А как достигается духовное порабощение человека? «Вы помните, что вас в младенческие лета / Хранила от невзгод опека Магомета.» (Почти «Спасибо товарищу Сталину за светлое детство!») – «Привязанность к родным и крепость кровных уз — / Пустые миражи, для сердца лишний груз.» — «Живя средь мусульман в толпе других детей, / Пустыню почитал я родиной своей / И благодарности был полон к Магомету.» Рецепт-то, оказывается, не нов! А технология убийства – это вообще le grand style des 1930s. «Намерен поступить я так, что отведу / В убийстве от себя любое подозренье. / — Зачем? — / Я должен быть святым для населенья.» Манипуляция, виртуозная игра на высоких, светлых, святых чувствах и в конце – устранение исполнителя. Интересно, читал ли Магомета наш вождь? И как тонко подмечено, что преступления фашизма часто вырастают не из какого-то патологического злодейства, а из «самых добрых побуждений»: «Моя любовь, мой долг, религиозный пыл, / Народ, который я так преданно любил, — / Все, что в глазах людей достойно уваженья, / Меня заставило пойти на преступленье.» C’est genial!!! И sine qva тоталитаризма – отказ от самостоятельного мышления: «Коль жертвы от людей потребовал сам Бог, / Не мне судить о том, он добр или жесток / И виноват ли тот, над кем висит проклятье…» И культ силы, магия успеха: «А Бог, которого он нам провозгласил, — / Бог истинный: ведь с ним весь мир он покорил.» (Есть ли что-нибудь более противное духу христианства?) Или: «Пугливых устраним, доверчивых обманем, / Восхвалим мудрый твой и справедливый суд / И объясним, к чему восстания ведут. / Нас всюду слушают; а овладев ушами, / Мы всем легко внушим, что счастье их – в Исламе…» Звучит прямо как проект политтехнологов. И еще забота вождя о своем месте в истории (финальные строки). И цинизм: «Обманывая всех, я не был сам обманут…»

Как недооценивал я Вольтера! Вот что надо сегодня ставить в театре. «Магомета» и шекспировского «Троила» — более антитоталитаристских пьес я не знаю.

Остается вопрос, который бередит мне душу: почему после того, как вся подноготная вождизма была вытащена наружу, на свет Божий, все же случились в Европе Ленин, Сталин и Гитлер? Почему продолжают случаться? Почему простые и очевидные истины не застревают в людских мозгах, и Человечество расплачивается за это миллионами жизней? Есть повод для отчаянья! Вольтер меня одновременно восхитил и расстроил. (2005)

*

“Il nome della Rosa”: современное мышления под монашеским одеянием зарождающейся в Позднем Средневековье рациональности вторгается в наполненный живым мифическим восприятием мир XIV века.

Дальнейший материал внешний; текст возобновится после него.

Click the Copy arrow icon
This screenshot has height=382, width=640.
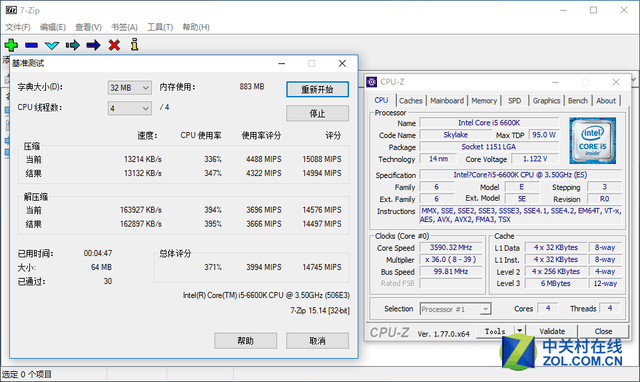(x=73, y=45)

Ratio пытается демистифицировать этот мир и терпит поражение, не поспевая за жизнью.

Заслуга Эко – удачное воссоздание духа далекого от нас мира; поражение – наше мышление неспособно покорить этот мир, разрушить его мистику. В этой неудаче – самый большой успех автора. (2003)

*

Читая Кундеру. Природа придумала оргазм как подарочный леденец, который ребенок получает за хорошее поведение на Новогодней Елке. Сначала человек ходил на Елку и брал леденец. Затем он ходил на Елку ради леденца. Теперь он забил на Елку и не хочет ничего, кроме леденцов. Вся Елка свелась для него к леденцам, вся жизнь – к охоте за леденцами. Погоня за леденцами лишила жизнь насыщенности и богатства, сделала человека невротиком, а главное, рассорила его с Природой [и Богом]. Впервые за много тысячелетий половое поведение человека стало более примитивным, чем описанное половое поведение животных. Но даже не в упрощенности дело – человек стал пустоцветом. (2005)

*

Читая Кундеру. Очень странной стала нынче любовь. Она – игра двух эго, не желающих в слиянии преодолеть свою замкнутость и разделенность. Она – шахматная партия между мужчиной и женщиной, где наличие победителя подразумевает наличие и проигравшего, а ничья не удовлетворяет ни одну из сторон. Она – танец восточного единоборства, где даже в бесконтактном варианте боец стремится занять центр ковра и оттеснить соперника на менее выгодную позицию. Она – реализация воли к власти, доминирование, эксплуатация, стремление получить удовольствие, стремление самоутвердиться за счет другого. А чем еще может быть любовь, если во главу угла ставится удовольствие, а участвуют в нем два индивидуума, для которых высшие ценности – это свобода, независимость, самоконтроль, здравый смысл? Получение удовольствия не подразумевает слияние двух в одно. Но там, где в любви нет такого слияния, всегда есть победитель и побежденный. А где есть победитель и побежденный, там война. Там, где первичным побуждением является брать, а не давать, там не может быть гармонии, ибо, когда все хотят брать, именно того, чего хотят, и не хватает. Даже когда разумные люди дают, чтобы потом получить, гармония не восстанавливается, ибо в подсознании всегда свербит расчет: достаточно ли я получил взамен того, что дал, не обманули ли меня. Только бескорыстное даяние (даяние ради даяния) есть настоящая любовь, только безусловное желание счастья любимому, только стремление слить две судьбы в одну. Тогда любовь перестает быть zero sum game, и удовольствия, которого более не ищут как главной и конечной цели, хватает всем. Когда же два человека хотят жить своими индивидуальными, «сепаратными» судьбами и допускают в свою судьбу партнера только ради получения удовольствия (а такое возможно даже при жизни под одной крышей и в браке), тогда судьбы трутся друг о друга, мешают друг другу, соперничают друг с другом вместо слияния воедино, и на их оболочках возникает мозоль, которая рано или поздно затягивает и те поры, те окошечки, через которое было возможно общение ради удовольствия. Желающий бескомпромиссной свободы обречен на одиночество. Он охотится за удовольствием, как за дичью, и далеко не всегда охота бывает удачной. И даже добытые трофеи не в силах его полностью насытить.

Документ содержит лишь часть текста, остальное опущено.